__PROBLEM REQUIREMENTS__. Present the lines of the material below as a numbered list, skipping any blank lines. Leave the pictures out of your answer.

## start

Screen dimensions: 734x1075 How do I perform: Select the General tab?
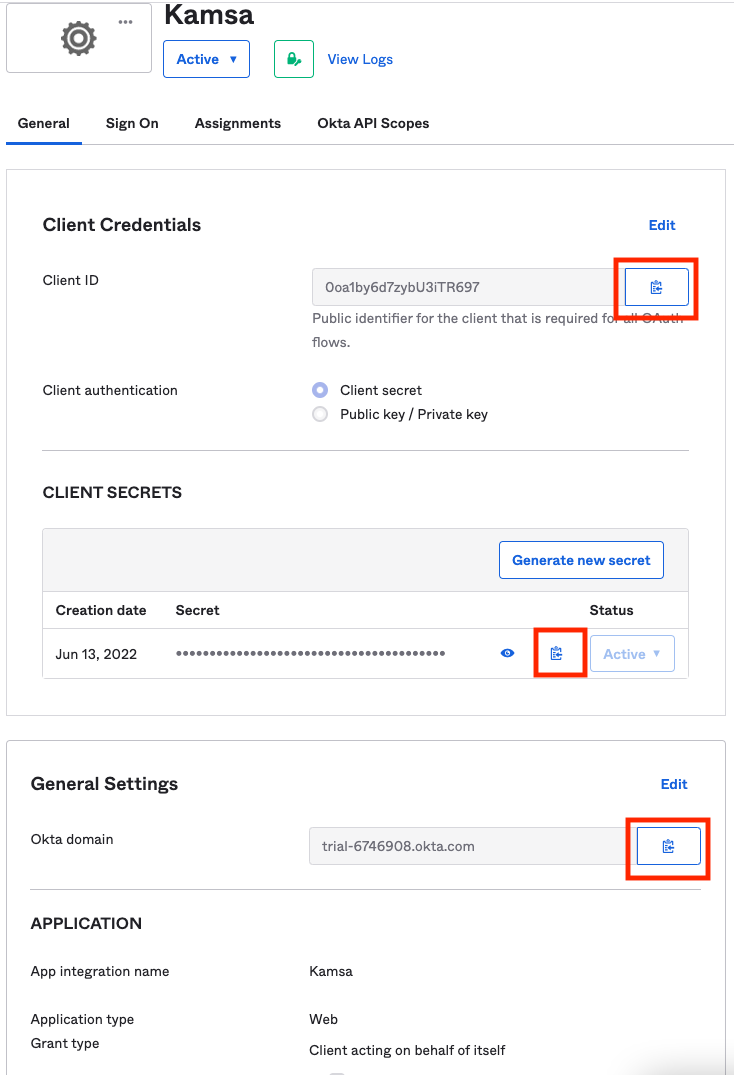44,123
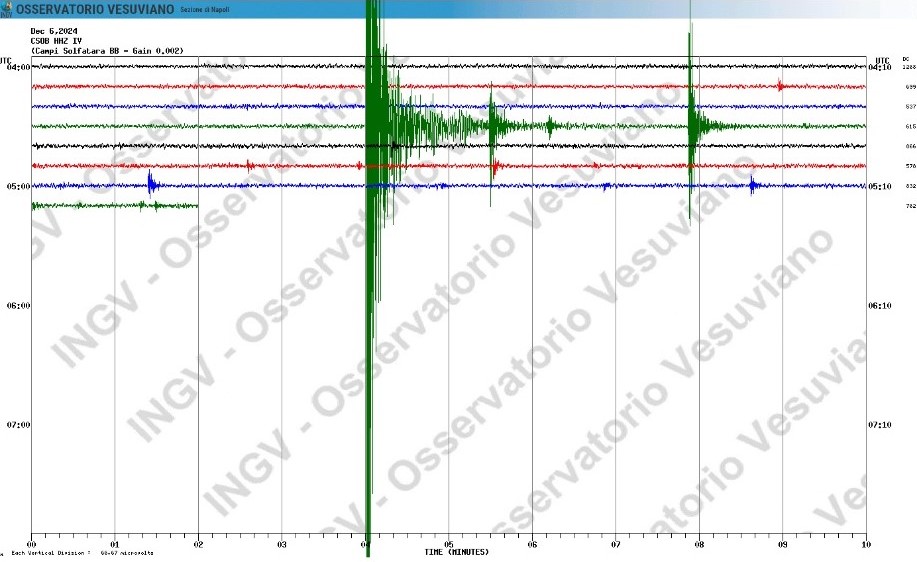Click the Sezione di Napoli subtitle
The width and height of the screenshot is (917, 562).
204,10
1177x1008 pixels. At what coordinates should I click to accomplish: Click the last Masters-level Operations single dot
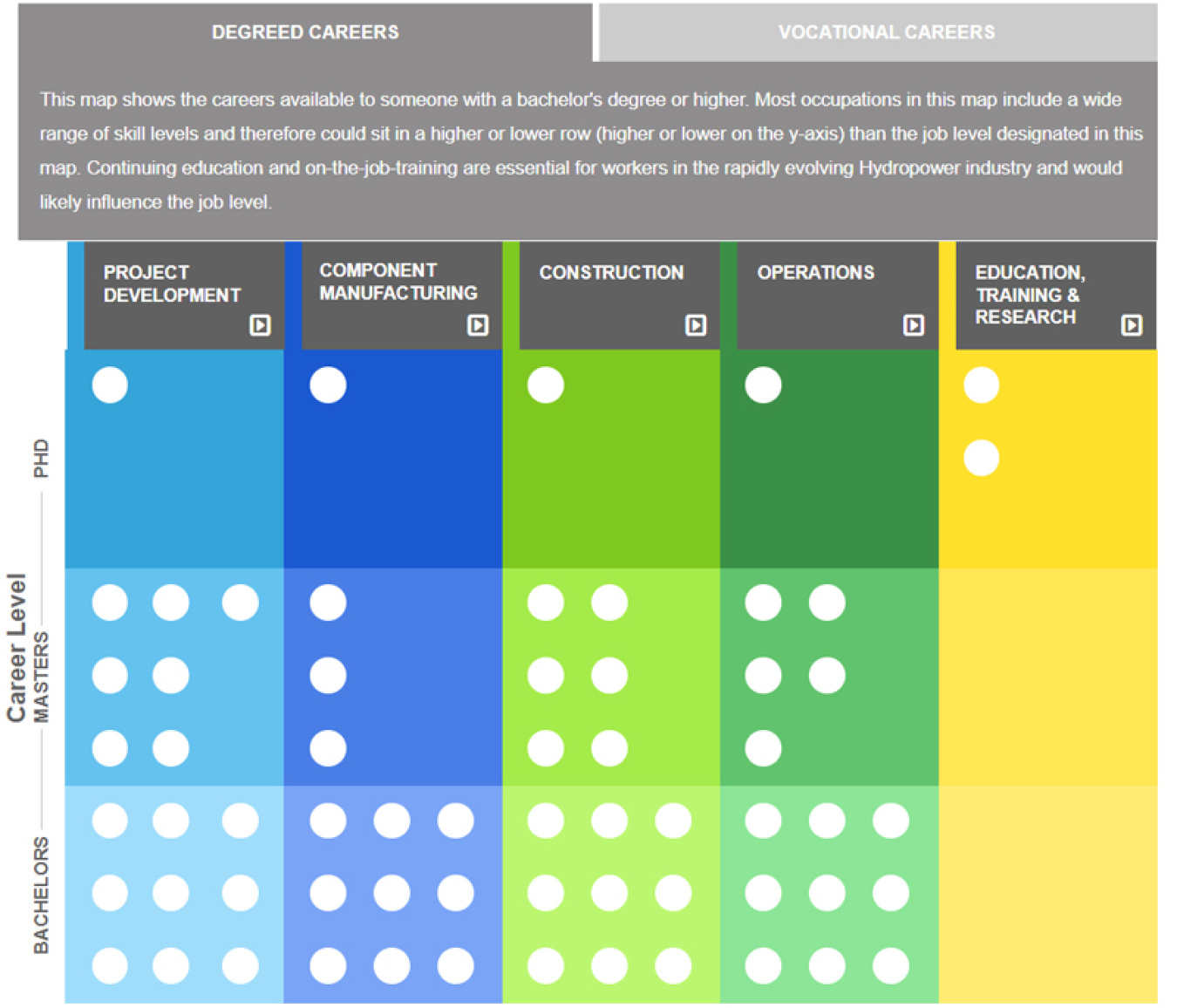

## end

__RESULT__.
1. Screen dimensions: 734x1075 How do I perform: Select the General tab?
2. 44,123
3. Click the Sezione di Napoli subtitle
4. The width and height of the screenshot is (917, 562).
5. 204,10
6. 1177x1008 pixels. At what coordinates should I click to accomplish: Click the last Masters-level Operations single dot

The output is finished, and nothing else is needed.